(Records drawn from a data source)

== == ==

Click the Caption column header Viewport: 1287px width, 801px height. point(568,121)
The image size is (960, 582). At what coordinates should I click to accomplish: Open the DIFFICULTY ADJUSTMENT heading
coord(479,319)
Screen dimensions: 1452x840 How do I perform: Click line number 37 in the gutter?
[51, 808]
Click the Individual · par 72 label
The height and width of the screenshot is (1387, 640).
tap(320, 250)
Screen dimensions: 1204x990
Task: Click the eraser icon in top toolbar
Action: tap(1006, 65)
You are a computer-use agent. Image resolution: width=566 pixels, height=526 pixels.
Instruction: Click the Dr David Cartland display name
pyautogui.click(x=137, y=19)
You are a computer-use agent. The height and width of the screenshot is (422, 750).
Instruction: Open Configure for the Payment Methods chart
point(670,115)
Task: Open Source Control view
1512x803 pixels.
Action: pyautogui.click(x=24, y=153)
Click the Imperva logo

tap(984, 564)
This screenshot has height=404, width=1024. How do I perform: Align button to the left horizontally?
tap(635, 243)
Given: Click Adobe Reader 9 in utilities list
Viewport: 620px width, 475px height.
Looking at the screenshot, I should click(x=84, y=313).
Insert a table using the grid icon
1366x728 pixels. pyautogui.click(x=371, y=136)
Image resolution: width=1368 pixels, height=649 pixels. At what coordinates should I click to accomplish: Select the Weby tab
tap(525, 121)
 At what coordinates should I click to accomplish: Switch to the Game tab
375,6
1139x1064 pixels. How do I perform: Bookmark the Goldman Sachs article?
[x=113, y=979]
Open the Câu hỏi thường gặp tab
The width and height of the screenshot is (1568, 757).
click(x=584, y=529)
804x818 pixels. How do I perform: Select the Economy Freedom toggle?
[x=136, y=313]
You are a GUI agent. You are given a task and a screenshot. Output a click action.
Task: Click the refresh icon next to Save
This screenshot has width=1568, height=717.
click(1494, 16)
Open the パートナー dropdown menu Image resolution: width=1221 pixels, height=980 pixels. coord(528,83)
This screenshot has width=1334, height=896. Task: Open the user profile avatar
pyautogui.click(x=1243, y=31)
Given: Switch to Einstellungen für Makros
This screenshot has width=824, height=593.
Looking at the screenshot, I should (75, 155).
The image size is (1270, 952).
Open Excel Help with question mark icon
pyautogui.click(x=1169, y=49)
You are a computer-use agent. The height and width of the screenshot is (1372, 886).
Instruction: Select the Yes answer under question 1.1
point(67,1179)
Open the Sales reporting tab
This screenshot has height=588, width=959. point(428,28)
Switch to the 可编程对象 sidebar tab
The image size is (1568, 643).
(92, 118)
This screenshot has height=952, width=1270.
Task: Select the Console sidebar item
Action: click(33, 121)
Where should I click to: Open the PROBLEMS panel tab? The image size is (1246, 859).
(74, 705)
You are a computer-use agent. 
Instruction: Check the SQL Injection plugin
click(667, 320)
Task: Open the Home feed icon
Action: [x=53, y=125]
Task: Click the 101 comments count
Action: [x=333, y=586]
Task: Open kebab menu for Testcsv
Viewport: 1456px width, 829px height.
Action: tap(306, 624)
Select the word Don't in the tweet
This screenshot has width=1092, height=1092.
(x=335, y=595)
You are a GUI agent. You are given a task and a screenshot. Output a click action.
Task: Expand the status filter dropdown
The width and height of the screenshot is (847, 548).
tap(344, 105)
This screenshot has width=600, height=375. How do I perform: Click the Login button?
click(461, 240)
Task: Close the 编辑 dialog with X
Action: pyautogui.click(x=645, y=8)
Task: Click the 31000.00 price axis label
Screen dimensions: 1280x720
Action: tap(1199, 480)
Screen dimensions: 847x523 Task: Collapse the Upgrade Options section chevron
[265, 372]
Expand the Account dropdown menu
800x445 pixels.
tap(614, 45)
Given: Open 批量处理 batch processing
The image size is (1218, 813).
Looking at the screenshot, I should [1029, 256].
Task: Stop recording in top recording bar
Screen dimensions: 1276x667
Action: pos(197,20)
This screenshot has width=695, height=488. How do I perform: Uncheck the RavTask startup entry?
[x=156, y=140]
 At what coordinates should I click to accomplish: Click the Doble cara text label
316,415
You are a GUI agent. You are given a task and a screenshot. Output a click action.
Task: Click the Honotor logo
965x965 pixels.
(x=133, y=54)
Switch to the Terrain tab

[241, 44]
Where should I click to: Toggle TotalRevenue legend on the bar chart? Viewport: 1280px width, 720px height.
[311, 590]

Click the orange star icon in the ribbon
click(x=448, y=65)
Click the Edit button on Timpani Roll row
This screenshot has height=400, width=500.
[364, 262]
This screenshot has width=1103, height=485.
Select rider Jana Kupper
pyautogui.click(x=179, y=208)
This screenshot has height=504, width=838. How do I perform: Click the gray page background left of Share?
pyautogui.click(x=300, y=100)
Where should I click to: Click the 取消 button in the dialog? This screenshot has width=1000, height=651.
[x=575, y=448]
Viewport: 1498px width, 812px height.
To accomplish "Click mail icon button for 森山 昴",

== == ==

### WHAT TO PRODUCE
Reproduce the lines above, substituting "Window size" for every occurrence of "Viewport" and keeping all other text unchanged.

### WRITTEN REPLY
Click the Caption column header Window size: 1287px width, 801px height. point(568,121)
The image size is (960, 582). At what coordinates should I click to accomplish: Open the DIFFICULTY ADJUSTMENT heading
coord(479,319)
Screen dimensions: 1452x840 How do I perform: Click line number 37 in the gutter?
[51, 808]
Click the Individual · par 72 label
The height and width of the screenshot is (1387, 640).
tap(320, 250)
Screen dimensions: 1204x990
Task: Click the eraser icon in top toolbar
Action: tap(1006, 65)
You are a computer-use agent. Image resolution: width=566 pixels, height=526 pixels.
Instruction: Click the Dr David Cartland display name
pyautogui.click(x=137, y=19)
You are a computer-use agent. The height and width of the screenshot is (422, 750).
Instruction: Open Configure for the Payment Methods chart
point(670,115)
Task: Open Source Control view
1512x803 pixels.
Action: pyautogui.click(x=24, y=153)
Click the Imperva logo

tap(984, 564)
This screenshot has height=404, width=1024. How do I perform: Align button to the left horizontally?
tap(635, 243)
Given: Click Adobe Reader 9 in utilities list
Window size: 620px width, 475px height.
Looking at the screenshot, I should click(x=84, y=313).
Insert a table using the grid icon
1366x728 pixels. pyautogui.click(x=371, y=136)
Image resolution: width=1368 pixels, height=649 pixels. At what coordinates should I click to accomplish: Select the Weby tab
tap(525, 121)
 At what coordinates should I click to accomplish: Switch to the Game tab
375,6
1139x1064 pixels. How do I perform: Bookmark the Goldman Sachs article?
[x=113, y=979]
Open the Câu hỏi thường gặp tab
The width and height of the screenshot is (1568, 757).
click(x=584, y=529)
804x818 pixels. How do I perform: Select the Economy Freedom toggle?
[x=136, y=313]
You are a GUI agent. You are given a task and a screenshot. Output a click action.
Task: Click the refresh icon next to Save
This screenshot has width=1568, height=717.
click(1494, 16)
Open the パートナー dropdown menu Image resolution: width=1221 pixels, height=980 pixels. coord(528,83)
This screenshot has width=1334, height=896. Task: Open the user profile avatar
pyautogui.click(x=1243, y=31)
Given: Switch to Einstellungen für Makros
This screenshot has width=824, height=593.
Looking at the screenshot, I should (75, 155).
The image size is (1270, 952).
Open Excel Help with question mark icon
pyautogui.click(x=1169, y=49)
You are a computer-use agent. The height and width of the screenshot is (1372, 886).
Instruction: Select the Yes answer under question 1.1
point(67,1179)
Open the Sales reporting tab
This screenshot has height=588, width=959. point(428,28)
Switch to the 可编程对象 sidebar tab
The image size is (1568, 643).
(92, 118)
This screenshot has height=952, width=1270.
Task: Select the Console sidebar item
Action: click(33, 121)
Where should I click to: Open the PROBLEMS panel tab? The image size is (1246, 859).
(74, 705)
You are a computer-use agent. 
Instruction: Check the SQL Injection plugin
click(667, 320)
Task: Open the Home feed icon
Action: [x=53, y=125]
Task: Click the 101 comments count
Action: [x=333, y=586]
Task: Open kebab menu for Testcsv
Window size: 1456px width, 829px height.
Action: tap(306, 624)
Select the word Don't in the tweet
This screenshot has width=1092, height=1092.
(x=335, y=595)
You are a GUI agent. You are given a task and a screenshot. Output a click action.
Task: Expand the status filter dropdown
The width and height of the screenshot is (847, 548).
tap(344, 105)
This screenshot has width=600, height=375. How do I perform: Click the Login button?
click(461, 240)
Task: Close the 编辑 dialog with X
Action: pyautogui.click(x=645, y=8)
Task: Click the 31000.00 price axis label
Screen dimensions: 1280x720
Action: tap(1199, 480)
Screen dimensions: 847x523 Task: Collapse the Upgrade Options section chevron
[265, 372]
Expand the Account dropdown menu
800x445 pixels.
tap(614, 45)
Given: Open 批量处理 batch processing
The image size is (1218, 813).
Looking at the screenshot, I should [1029, 256].
Task: Stop recording in top recording bar
Screen dimensions: 1276x667
Action: pos(197,20)
This screenshot has width=695, height=488. How do I perform: Uncheck the RavTask startup entry?
[x=156, y=140]
 At what coordinates should I click to accomplish: Click the Doble cara text label
316,415
You are a GUI agent. You are given a task and a screenshot. Output a click action.
Task: Click the Honotor logo
965x965 pixels.
(x=133, y=54)
Switch to the Terrain tab

[241, 44]
Where should I click to: Toggle TotalRevenue legend on the bar chart? Window size: 1280px width, 720px height.
[311, 590]

Click the orange star icon in the ribbon
click(x=448, y=65)
Click the Edit button on Timpani Roll row
This screenshot has height=400, width=500.
[364, 262]
This screenshot has width=1103, height=485.
Select rider Jana Kupper
pyautogui.click(x=179, y=208)
This screenshot has height=504, width=838. How do I perform: Click the gray page background left of Share?
pyautogui.click(x=300, y=100)
Where should I click to: Click the 取消 button in the dialog? This screenshot has width=1000, height=651.
[x=575, y=448]
Window size: 1498px width, 812px height.
To accomplish "Click mail icon button for 森山 昴",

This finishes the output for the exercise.